Jesús llega finalmente a Galilea. Como lo había previsto, Lázaro ha muerto y está sepultado. La escena muestra un dramatismo pocas veces visto en todo el evangelio. Primero llega Marta y su bienvenida parece reproche. Sí, yo creo, sí yo sé que resucitará, pero esas son palabras, si hubieras venido él no habría muerto. La frase de Jesús quizá no convenció a la mujer. Ser la resurreción y la vida parecía quizá un asunto más escatológico que un consuelo en ese duelo. De cualquier manera, confiesa su fe en Jesús. Marta es otra de las primeras cristianas fuera del grupo de los doce. Aperece entonces en escena la enigmática María. En secreto, su hermana le manda a decir que Jesús la llama. No echemos a volar nuestra imaginación con romances tórridos entre el Maestro y María. Acaso eso no era más que una precaución, máxime como se encontraba el embiente: muchos «judíos» habían llegado a los funerales y eran algunos de los que ya habían puesto precio a la cabeza del Rabí.

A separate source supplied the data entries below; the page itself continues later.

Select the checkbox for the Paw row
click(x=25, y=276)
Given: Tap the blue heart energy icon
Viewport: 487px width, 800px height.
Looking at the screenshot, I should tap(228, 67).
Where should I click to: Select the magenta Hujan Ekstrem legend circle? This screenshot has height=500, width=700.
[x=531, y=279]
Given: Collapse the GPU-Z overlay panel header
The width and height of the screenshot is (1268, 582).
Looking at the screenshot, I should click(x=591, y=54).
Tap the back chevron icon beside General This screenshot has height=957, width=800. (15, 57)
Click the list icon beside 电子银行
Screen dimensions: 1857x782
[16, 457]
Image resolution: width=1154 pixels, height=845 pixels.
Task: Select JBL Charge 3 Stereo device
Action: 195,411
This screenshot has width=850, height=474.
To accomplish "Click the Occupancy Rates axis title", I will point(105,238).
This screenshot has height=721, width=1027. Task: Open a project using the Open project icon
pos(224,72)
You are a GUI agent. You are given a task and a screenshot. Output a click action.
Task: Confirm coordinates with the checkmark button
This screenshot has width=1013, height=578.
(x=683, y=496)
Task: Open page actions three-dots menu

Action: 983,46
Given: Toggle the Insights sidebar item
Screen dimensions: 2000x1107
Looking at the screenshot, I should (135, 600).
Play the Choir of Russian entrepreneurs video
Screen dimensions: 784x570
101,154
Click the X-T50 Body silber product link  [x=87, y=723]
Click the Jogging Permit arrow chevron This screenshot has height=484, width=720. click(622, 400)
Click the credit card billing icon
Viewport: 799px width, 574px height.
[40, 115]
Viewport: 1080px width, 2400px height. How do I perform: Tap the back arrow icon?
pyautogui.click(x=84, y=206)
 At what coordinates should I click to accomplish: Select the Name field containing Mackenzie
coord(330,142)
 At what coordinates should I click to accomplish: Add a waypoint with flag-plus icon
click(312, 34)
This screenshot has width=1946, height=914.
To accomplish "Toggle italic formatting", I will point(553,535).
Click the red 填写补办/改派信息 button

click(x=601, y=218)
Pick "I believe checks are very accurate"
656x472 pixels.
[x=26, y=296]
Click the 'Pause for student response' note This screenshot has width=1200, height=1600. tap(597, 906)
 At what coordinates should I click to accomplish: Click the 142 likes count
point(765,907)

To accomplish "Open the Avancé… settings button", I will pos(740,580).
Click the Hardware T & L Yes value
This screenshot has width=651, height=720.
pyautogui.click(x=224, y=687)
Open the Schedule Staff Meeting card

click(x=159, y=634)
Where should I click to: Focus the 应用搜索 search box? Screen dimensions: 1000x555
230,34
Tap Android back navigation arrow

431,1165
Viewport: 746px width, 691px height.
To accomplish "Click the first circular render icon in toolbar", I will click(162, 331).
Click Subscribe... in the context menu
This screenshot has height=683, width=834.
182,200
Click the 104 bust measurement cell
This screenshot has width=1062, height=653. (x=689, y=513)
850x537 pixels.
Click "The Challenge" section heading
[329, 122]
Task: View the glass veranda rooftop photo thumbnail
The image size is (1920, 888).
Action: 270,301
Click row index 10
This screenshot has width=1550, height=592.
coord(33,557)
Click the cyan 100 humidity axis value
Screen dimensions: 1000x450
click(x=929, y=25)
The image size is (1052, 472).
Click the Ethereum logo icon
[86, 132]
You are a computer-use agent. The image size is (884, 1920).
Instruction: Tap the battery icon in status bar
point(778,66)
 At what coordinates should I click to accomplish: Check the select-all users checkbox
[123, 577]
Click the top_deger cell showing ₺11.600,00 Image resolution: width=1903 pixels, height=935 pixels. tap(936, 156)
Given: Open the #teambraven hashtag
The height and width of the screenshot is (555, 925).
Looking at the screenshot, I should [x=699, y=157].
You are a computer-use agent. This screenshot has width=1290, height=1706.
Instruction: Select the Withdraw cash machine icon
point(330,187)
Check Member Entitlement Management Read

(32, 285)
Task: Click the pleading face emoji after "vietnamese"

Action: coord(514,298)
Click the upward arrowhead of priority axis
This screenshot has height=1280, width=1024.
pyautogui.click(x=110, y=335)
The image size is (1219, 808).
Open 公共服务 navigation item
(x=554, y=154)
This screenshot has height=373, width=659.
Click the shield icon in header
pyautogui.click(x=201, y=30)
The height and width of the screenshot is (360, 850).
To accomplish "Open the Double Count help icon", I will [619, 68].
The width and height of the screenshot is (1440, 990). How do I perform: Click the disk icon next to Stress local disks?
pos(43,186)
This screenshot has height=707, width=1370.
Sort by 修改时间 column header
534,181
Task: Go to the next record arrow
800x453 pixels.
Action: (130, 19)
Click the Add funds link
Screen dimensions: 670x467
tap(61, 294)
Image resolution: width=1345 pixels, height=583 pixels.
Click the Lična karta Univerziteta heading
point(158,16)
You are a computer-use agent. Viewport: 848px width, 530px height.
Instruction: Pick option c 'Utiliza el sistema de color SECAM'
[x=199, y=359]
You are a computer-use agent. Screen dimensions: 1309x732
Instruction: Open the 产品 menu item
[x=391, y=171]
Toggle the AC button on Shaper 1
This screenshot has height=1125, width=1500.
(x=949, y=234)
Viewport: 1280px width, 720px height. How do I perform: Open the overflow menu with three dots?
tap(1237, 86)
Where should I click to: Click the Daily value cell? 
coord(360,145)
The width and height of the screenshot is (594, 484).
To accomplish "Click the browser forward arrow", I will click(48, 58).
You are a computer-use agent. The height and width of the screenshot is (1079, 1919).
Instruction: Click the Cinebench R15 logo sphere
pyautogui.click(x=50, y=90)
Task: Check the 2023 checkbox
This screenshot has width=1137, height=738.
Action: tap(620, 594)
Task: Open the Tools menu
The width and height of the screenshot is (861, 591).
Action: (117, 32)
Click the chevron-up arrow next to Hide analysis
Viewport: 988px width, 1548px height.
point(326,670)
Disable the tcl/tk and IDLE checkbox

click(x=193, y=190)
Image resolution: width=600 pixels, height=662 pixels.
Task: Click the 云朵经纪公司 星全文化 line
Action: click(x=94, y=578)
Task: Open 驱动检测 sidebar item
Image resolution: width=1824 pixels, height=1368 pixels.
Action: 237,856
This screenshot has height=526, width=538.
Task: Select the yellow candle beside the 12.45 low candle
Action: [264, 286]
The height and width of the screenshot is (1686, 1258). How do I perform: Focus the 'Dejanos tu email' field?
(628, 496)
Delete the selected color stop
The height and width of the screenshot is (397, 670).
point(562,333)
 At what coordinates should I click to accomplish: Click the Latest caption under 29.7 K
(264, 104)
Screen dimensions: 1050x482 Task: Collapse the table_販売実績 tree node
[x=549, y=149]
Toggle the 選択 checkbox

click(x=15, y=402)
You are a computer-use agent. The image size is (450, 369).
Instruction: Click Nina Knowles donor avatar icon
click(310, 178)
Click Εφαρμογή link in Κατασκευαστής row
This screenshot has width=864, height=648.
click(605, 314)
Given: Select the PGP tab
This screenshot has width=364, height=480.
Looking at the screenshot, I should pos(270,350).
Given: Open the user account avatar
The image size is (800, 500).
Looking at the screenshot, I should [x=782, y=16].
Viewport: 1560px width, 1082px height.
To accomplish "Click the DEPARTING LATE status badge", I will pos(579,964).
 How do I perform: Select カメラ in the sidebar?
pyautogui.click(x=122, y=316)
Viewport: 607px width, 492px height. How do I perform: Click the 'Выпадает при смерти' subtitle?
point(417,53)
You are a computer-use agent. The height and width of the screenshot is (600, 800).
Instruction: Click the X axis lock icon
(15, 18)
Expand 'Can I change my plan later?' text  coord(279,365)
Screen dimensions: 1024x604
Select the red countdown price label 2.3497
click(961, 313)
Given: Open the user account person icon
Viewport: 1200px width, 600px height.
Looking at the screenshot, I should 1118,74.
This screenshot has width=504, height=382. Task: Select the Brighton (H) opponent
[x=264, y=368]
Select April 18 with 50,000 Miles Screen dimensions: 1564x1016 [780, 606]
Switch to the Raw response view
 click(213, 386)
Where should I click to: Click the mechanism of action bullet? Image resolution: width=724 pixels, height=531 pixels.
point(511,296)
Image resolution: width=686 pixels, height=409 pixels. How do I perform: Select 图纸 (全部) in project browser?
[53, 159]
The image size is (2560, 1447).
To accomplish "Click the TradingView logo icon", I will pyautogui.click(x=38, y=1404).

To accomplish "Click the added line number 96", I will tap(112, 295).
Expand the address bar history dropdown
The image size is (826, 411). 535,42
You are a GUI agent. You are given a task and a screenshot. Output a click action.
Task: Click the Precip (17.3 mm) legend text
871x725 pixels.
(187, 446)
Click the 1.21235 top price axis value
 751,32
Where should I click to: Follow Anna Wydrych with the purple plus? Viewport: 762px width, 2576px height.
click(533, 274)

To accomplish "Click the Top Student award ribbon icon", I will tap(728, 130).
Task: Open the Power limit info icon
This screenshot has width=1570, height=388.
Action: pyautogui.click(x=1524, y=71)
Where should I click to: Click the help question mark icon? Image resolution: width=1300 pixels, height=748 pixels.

María se arroja a los pies de su amado Maestro y vuelve al reproche. El escritor se encarga de decirnos cómo todo esa atmósfera lúgubre estaba ya afetando a Jesús. María de rodillas, llorando; los vecinos, los amigos, todos en una profunda tristeza. Y vienen dos versículos que muestran toda la humanidad y toda la majestad de este honbre. El 36 dice que se conmovió en el Espíritu y el 37 es el versículo más pequeño y de los más importantes para entender el carácter de Jesús: «Y Jesús lloró». Unos dicen: «miren cuánto lo quería» y otros, quizá los más críticos, dicen «¿por qué no hizo algo por salvar a su amigo?».
¿Qué podría haber en la mente del Hijo de Dios al estar frente al sepulcro? ¿Se habría visto a sí mismo en unas semanas más? ¿Habría recordado a Lázaro con toda su familia en mejores momentos? No lo sabemos, pero sí sabemos que el hombre más hombre de todos los tiempos (al menos para los cristianos), aquel que se enfrantaba con un mínimo de temor a sus adversarios, aquel que se declaraba Mesías, ese carpintero galileo no soportó más y lloró. El Rabí derramando lágrimas. ¿Cuántas cosas nos dice ese enunciado? Todo: un Jesús no absorto en «la misión», un predicador sensible, un ser que es capaz de correr cualquier riesgo con tal de estar con los amigos. No es un Cristo de pieda y palo. Su rostro no es el de un severo regañador, el del Maestro enojón. No: es un verdadero humano que, quizá por un momento, siente el dolor.
En la capacidad que Jesús tiene de sentir dolor se dumuestra su humanidad. No es un Dios ajeno, alejado. Si es excepcional es porque entiende a sus alumnos en sus propios términos. No es el super hombre, el gran héroe que sólo sigue un guión trazado por su Padre. Es más bien alguien que siente y que no tiene miedo a que vean su fragilidad. Por un momento, el gran Maestro demuestra que lo cortés no quita lo valiente, que no es una estatua. Él nos dice que es humano, que siente y que, al fin y al cabo, está vivo. Frente a la tumba de Lázaro, Jesús quizá comprende la trascendencia de su mensaje. Justamente vino a vencer eso que ya había padecido su amigo. María a sus pies, los judíos rodeándoles, por un instante dándole tregua, sus apóstoles de tan presentes que parecen más bien ausentes. Sólo con su majestad, en esa tumba, el Rabí daría la muestra más grande de su poder. Pero antes lloró. Y en ese llanto divino está la señal de que Él nos cntiende porque fue como cualquiera de nosotros.
El gemelo Tomás estaba probablemente desconcertado porque lo que parecía ser el inicio de la gran revuelta, se estaba convirtiendo en la continuación de las críticos. Lo más escadaloso era ver a su Maestro, llorando. La sacudida, de seguro, no fue menor.